Title: Abortion: A Rational Look at an Emotional Issue
Author: R.C. Sproul
Publisher: Reformation Trust
Publishing Year: 2010
My Rating: 5 out of 5 (1 meaning I hated the book, 5 meaning I loved the book)
Yesterday students across the nation took part in the National Pro Life Day of Silent Solidarity which got me thinking about this book by R.C. Sproul. This was updated and released just in time for 37th anniversary for the Roe v. Wade Supreme Court decision. The goal was to get this book in the hands of every congressman and senator in Washington. If they read the book, it would not doubt have an impact.
This book is well worth the read, and I would encourage everyone objectively thinking about this issue to go out a buy a copy. One by one, Sproul tackles the objections of the pro-choice crowd and systematically and intelligently dismantles each of them. There is much discussion on issues such as the role of government, imposing morality, when life actually begins and the nature of sin in general. But, wait, there’s more…
It seems as though most pro-life material out there seeks to either pull at the heart strings or outrage the civilized, clear thinking conscience. However, this book provides a well-thought out philosophical worldview that not only is not only useful in attacking pro-choice arguments, but grounds the Christian in a thoroughly Biblical foundation that promotes the sanctity of life in the image of God.

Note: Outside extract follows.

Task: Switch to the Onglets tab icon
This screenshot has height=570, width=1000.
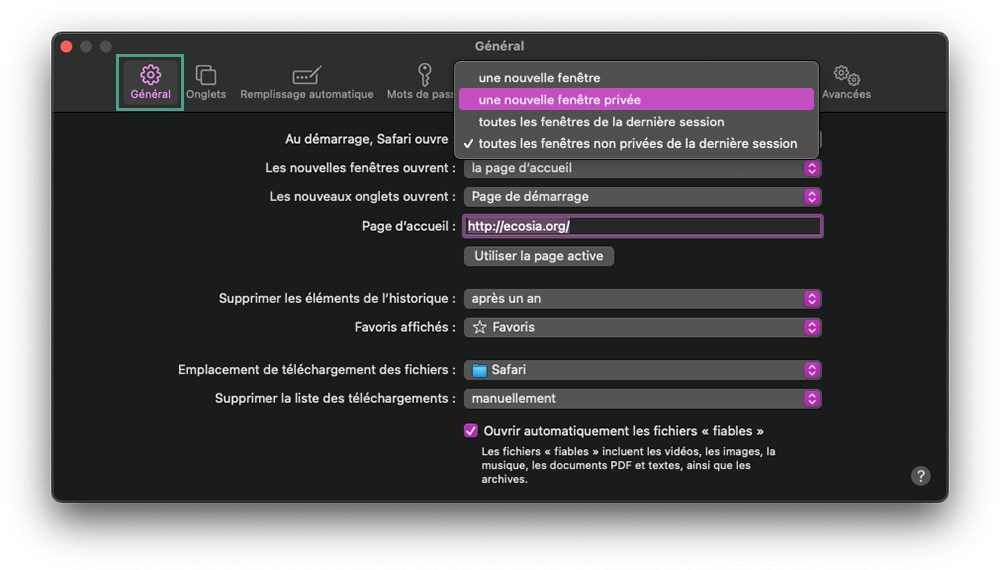Action: tap(205, 75)
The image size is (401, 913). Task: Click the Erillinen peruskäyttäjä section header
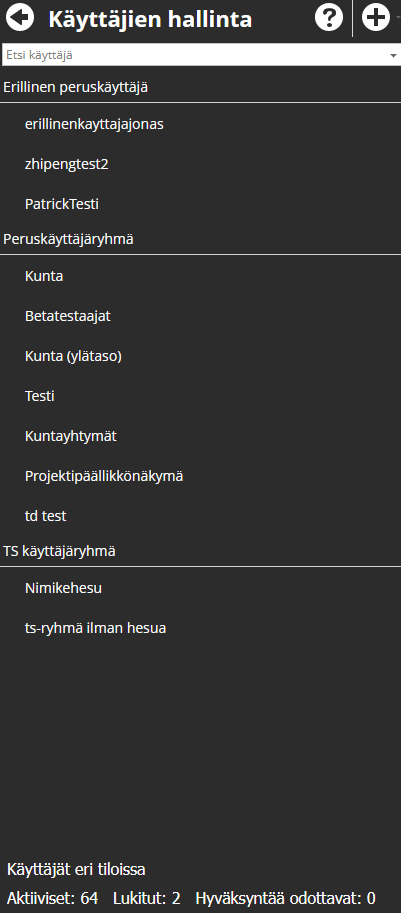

Here’s just one example of what you will find in the book:
“In so far as we are still human, we retain the image of God in the wider sense. We are still valuable creatures. We may no longer be worthy, but we still have worth. This is the resounding biblical message of redemption. The creatures God created are the same creatures He is moved to redeem. Because Christians speak so tirelessly about human sin, do they have a low view of humanity? Indeed, they have a love view of human virtue, but not a corresponding love view of human worth or importance. It is precisely because the Bible has such a high view of human dignity that Christian take human sin so seriously. If one rat steals another rat’s food, we don’t get morally outraged. But, it one human steals another human’s food, we rightly become concerned.” (pages 22-23)
Clearly, R.C. Sproul’s gift is his ability to explain difficult concepts in an easy-to-understand manner. I taught through much of this material with my high school students and found it a huge help. The summary and discussion questions at the end of each chapter also help in taking in all this material.
I don’t normally say this, but this is a “must-read.” If you have any commitment to the life issue, buy this book! If you wonder why so many are committed to the life issue, buy this book! You will not regret it.
Disclaimer: This book was provided by the publisher for review. I was under no obligation to offer a favorable review.